# Material to process
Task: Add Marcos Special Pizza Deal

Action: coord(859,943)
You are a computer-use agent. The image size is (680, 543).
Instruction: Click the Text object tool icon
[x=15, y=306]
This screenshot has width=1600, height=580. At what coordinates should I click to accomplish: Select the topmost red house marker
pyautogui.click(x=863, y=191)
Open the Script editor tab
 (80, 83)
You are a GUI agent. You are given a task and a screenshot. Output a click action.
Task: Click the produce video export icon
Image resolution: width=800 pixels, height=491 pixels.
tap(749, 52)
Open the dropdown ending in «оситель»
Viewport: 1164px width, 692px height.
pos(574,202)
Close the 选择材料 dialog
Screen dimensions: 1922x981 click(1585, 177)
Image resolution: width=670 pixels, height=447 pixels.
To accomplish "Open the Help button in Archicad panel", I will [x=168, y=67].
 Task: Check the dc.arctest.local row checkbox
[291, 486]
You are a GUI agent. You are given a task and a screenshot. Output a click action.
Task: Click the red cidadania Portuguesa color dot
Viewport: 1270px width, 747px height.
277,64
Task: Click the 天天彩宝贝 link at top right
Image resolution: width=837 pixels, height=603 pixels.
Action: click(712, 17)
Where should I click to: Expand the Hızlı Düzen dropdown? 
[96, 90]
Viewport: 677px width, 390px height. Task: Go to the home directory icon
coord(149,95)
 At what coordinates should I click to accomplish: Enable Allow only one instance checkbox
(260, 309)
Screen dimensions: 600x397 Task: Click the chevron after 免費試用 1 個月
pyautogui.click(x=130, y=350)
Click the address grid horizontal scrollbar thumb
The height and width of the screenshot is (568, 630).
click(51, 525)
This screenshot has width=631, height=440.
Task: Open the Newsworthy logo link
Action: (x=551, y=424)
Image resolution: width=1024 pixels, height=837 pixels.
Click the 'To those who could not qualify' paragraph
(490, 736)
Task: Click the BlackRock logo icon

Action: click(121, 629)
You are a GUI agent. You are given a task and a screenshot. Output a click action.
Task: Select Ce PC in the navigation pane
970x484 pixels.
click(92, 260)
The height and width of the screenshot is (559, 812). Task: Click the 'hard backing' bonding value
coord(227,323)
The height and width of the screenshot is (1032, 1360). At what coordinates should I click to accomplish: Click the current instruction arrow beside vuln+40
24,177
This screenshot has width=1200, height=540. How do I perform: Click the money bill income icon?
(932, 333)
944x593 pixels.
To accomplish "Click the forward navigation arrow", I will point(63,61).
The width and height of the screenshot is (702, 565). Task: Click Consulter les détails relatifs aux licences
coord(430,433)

# Job
Please rewrite these lines with every "checkbox" changed to "check box", leaving everything else as it is.

# Task answer
Task: Add Marcos Special Pizza Deal

Action: coord(859,943)
You are a computer-use agent. The image size is (680, 543).
Instruction: Click the Text object tool icon
[x=15, y=306]
This screenshot has width=1600, height=580. At what coordinates should I click to accomplish: Select the topmost red house marker
pyautogui.click(x=863, y=191)
Open the Script editor tab
 (80, 83)
You are a GUI agent. You are given a task and a screenshot. Output a click action.
Task: Click the produce video export icon
Image resolution: width=800 pixels, height=491 pixels.
tap(749, 52)
Open the dropdown ending in «оситель»
Viewport: 1164px width, 692px height.
pos(574,202)
Close the 选择材料 dialog
Screen dimensions: 1922x981 click(1585, 177)
Image resolution: width=670 pixels, height=447 pixels.
To accomplish "Open the Help button in Archicad panel", I will [x=168, y=67].
 Task: Check the dc.arctest.local row check box
[291, 486]
You are a GUI agent. You are given a task and a screenshot. Output a click action.
Task: Click the red cidadania Portuguesa color dot
Viewport: 1270px width, 747px height.
277,64
Task: Click the 天天彩宝贝 link at top right
Image resolution: width=837 pixels, height=603 pixels.
Action: click(712, 17)
Where should I click to: Expand the Hızlı Düzen dropdown? 
[96, 90]
Viewport: 677px width, 390px height. Task: Go to the home directory icon
coord(149,95)
 At what coordinates should I click to accomplish: Enable Allow only one instance check box
(260, 309)
Screen dimensions: 600x397 Task: Click the chevron after 免費試用 1 個月
pyautogui.click(x=130, y=350)
Click the address grid horizontal scrollbar thumb
The height and width of the screenshot is (568, 630).
click(51, 525)
This screenshot has width=631, height=440.
Task: Open the Newsworthy logo link
Action: (x=551, y=424)
Image resolution: width=1024 pixels, height=837 pixels.
Click the 'To those who could not qualify' paragraph
(490, 736)
Task: Click the BlackRock logo icon

Action: click(121, 629)
You are a GUI agent. You are given a task and a screenshot. Output a click action.
Task: Select Ce PC in the navigation pane
970x484 pixels.
click(92, 260)
The height and width of the screenshot is (559, 812). Task: Click the 'hard backing' bonding value
coord(227,323)
The height and width of the screenshot is (1032, 1360). At what coordinates should I click to accomplish: Click the current instruction arrow beside vuln+40
24,177
This screenshot has width=1200, height=540. How do I perform: Click the money bill income icon?
(932, 333)
944x593 pixels.
To accomplish "Click the forward navigation arrow", I will point(63,61).
The width and height of the screenshot is (702, 565). Task: Click Consulter les détails relatifs aux licences
coord(430,433)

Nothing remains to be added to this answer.